Lisa Robinson and Annie J. Howell’s Claire in Motion hinges on issues of perspective. After the disappearance of her husband, Paul (Chris Beetem), Ohio math professor Claire Hunger (Betsy Brandt) struggles to accept the possibility of his death, and learns that he lived a fulfilling creative life outside of her presence. The film uses this revelation to disrupt Claire’s life of routine and certainty, and to force her to reinvestigate her marriage. Was Paul’s vanishing a freak act of nature (he goes missing on a solo multi-day hike) or had she already lost him to his newfound passions long before?
With its droning ambient soundtrack and blurry shots of stringed lights, Claire in Motion traffics wholeheartedly in Amerindie clichés, using a lack of forward motion and a wealth of tight close-ups to connote emotional subtlety as it buckles under the weight of its symbolism. Professor Hunger is flummoxed by the artistic yearning expressed in her husband’s secret life, particularly as most of these revelations are delivered by an attractive MFA student, Allison (Anna Margaret Hollyman). Allison hosts bonfires where she and her fellow students liberate themselves by throwing their artworks over a cliff, and casually tells Claire that her work is “contesting the hierarchy of pleasure.”
The film uses its academic milieu to give an air of gravity to Paul’s desires; his unruly sculptures of wire, twine, and bird feathers and sketches of men in space stand in for all that Claire can never know about him. (Are those men falling or flying?) Brandt finds a range of facial expressions to convey hues of grief and frustration (her pallid skin tone seems to absorb her surroundings, heightening Claire’s withdrawal), but the film makes little effort to convey how her mathematical mind actually functions. Instead, Claire is placed in opposition to more sensual characters—like her ever-knitting son, Connor (Zev Haworth)—who, in the film’s logic, are more nuanced and enlightened.
Meanwhile, this lone rational mind continues to search for answers, returning to the woods where her husband went missing and grilling Allison about Paul’s potential for infidelity. Despite its silly inevitability, this plot point yields the film’s most productive moments.
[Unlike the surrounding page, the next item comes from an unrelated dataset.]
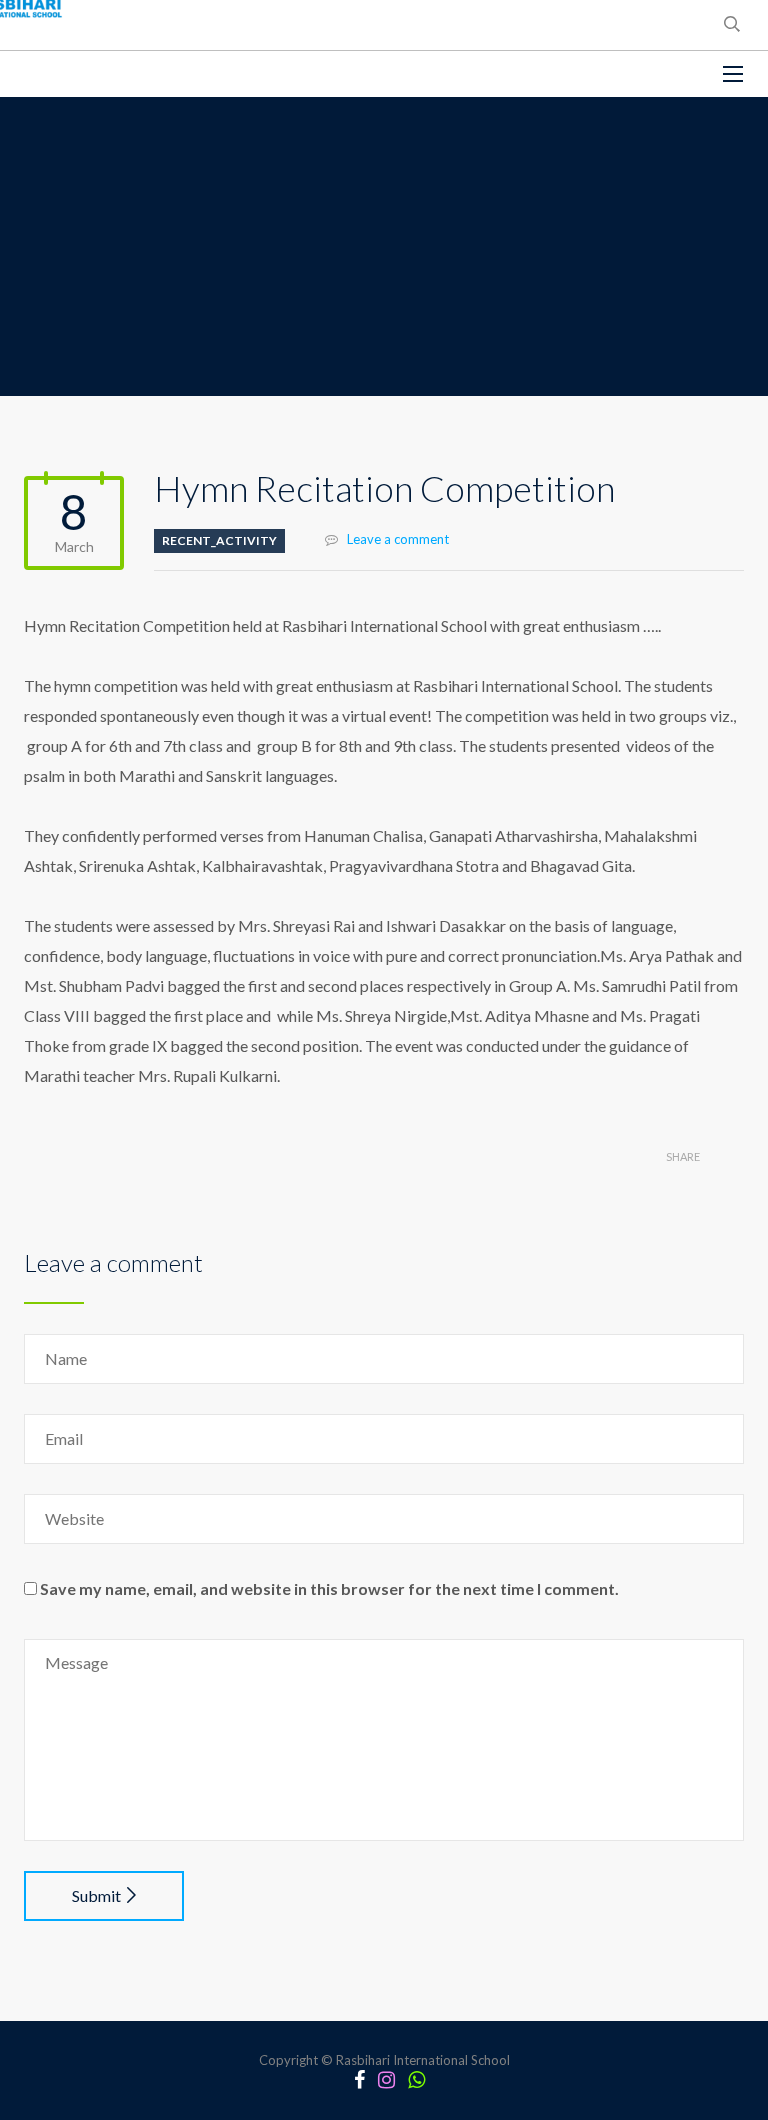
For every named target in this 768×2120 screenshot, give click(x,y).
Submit (96, 1895)
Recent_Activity (219, 540)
It’s clear that Claire believes she’s trapped in a domestic thriller, but the film’s supporting characters try to convince her that she’s locked in some sort of an existential, Antonioniesque state of self-exploration. A brief bottoming out set in the world’s most Lynchian college bar attempts to persuade the viewer that Claire can reset her perspective, but it remains frustrating that Claire in Motion never makes a philosophical case for its protagonist. By constantly and airily urging Claire to liberate herself from her grief, the film can’t help but undercut it.